Türkiye'nin dünyanın güvenlik açısından en riskli bölgesinde bulunduğuna vurgu yapan Soylu, "Asayiş noktasında dünya örneklerinden daha iyi durumdayız. TÜİK 2019 yılı yaşam memnuniyeti araştırmasında asayiş hizmetleri, en yüksek memnuniyet duyulan kamu hizmetleri arasında yüzde 75,5 ile ilk sırada. Marifet iltifata tabidir ama maalesef bizler marifetimizi birilerinin iltifatına mazhar kılmakta çok zorlanıyoruz." diye konuştu.
15 Temmuz darbe girişiminden sonra Türkiye'nin yeni güvenlik konseptinin en önemli davranışsal parametresinin saha baskısını artırmak olduğunu belirten Soylu, terörle, uyuşturucuyla mücadelede, trafik güvenliğinde ekiplerin saha etkinliklerini, görünürlüklerini, operasyon sayılarını sürekli artırdıklarını bildirdi.
Saha baskısı uyguladıkları alanlardan en önemlilerinden birisinin okul çevreleri olduğunu aktaran Soylu, şunları kaydetti:
"Okulları asayiş risk durumuna göre derecelendirdik ve buna yönelik planlamalar gerçekleştirdik.

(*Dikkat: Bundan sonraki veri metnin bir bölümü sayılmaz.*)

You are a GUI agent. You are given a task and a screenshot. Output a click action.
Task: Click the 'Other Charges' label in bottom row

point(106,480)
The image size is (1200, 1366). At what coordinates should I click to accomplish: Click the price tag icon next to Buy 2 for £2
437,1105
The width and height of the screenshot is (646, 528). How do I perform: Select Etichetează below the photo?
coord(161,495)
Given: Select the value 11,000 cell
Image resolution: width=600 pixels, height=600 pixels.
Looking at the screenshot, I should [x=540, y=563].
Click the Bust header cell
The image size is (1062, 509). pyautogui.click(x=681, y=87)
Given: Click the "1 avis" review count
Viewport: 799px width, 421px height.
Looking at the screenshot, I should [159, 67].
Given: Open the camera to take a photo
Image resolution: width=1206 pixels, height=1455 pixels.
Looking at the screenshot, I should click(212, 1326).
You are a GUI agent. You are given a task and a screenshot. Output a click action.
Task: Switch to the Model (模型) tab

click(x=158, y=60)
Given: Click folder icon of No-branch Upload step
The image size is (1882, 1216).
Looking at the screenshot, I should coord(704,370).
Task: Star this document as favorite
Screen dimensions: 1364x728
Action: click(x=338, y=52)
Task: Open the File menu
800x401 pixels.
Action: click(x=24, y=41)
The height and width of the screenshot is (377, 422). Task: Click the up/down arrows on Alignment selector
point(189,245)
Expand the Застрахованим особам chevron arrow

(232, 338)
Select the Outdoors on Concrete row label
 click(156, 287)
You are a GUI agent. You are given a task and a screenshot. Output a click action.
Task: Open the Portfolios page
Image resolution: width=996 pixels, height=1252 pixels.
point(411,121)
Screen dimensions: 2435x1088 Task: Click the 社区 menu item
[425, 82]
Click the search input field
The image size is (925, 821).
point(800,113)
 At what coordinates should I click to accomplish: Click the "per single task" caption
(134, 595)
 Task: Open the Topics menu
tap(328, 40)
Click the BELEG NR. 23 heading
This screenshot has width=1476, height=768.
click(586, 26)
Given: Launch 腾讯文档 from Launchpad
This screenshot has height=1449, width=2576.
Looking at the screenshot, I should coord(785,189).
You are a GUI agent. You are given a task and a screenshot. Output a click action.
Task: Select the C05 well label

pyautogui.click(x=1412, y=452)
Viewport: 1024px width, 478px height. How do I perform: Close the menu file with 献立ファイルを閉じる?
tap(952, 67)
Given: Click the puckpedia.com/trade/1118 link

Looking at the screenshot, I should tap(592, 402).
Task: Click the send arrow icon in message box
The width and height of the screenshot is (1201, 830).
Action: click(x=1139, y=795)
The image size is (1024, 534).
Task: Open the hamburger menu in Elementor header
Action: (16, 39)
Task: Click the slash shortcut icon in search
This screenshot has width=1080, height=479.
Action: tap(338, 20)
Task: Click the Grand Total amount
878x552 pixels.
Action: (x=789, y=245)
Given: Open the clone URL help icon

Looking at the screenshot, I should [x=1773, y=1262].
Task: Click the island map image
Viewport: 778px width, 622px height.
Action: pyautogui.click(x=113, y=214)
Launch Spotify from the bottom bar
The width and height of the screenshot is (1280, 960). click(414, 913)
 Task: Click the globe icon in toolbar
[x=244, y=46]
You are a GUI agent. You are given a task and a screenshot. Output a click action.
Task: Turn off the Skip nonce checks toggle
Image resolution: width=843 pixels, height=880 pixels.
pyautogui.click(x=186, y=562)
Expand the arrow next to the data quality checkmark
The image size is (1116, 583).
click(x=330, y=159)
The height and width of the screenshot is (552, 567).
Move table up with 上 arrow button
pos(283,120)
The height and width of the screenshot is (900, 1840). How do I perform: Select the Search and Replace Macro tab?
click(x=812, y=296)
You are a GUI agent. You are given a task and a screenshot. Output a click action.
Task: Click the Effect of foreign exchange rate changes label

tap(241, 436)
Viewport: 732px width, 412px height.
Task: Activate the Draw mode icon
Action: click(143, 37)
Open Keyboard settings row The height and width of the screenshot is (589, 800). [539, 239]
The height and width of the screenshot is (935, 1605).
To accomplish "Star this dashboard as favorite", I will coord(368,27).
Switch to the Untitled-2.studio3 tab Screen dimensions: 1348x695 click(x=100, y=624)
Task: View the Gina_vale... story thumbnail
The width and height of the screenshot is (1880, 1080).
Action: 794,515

Kimi okulların çıkışlarında ekip bulunduruyoruz ve okul çevrelerinde de değişik uygulamalar yapıyoruz. İş yeri ve park bahçelerde denetimler gerçekleştiriyoruz. Yaptığımız bu uygulamalar sayesinde geçen eğitim öğretim döneminde bir önceki döneme göre okul çevresinde meydana gelen asayiş olaylarında yüzde 11,3, 2019-2020 ilk dönemlerle kıyaslandığında ise yüzde 20,1 oranında azalma meydana gelmiştir."
Soylu, asayiş birimlerinde en önemli yeniliklerden bir tanesinin de güven masaları olduğunu söyledi. Bu doğrultuda bin 173 polis merkezi amirliğinde güven masası uygulamasına geçildiğini belirten Soylu, buralarda görevlendirilmek üzere 3 bin kadın polis memuru aldıklarını bildirdi.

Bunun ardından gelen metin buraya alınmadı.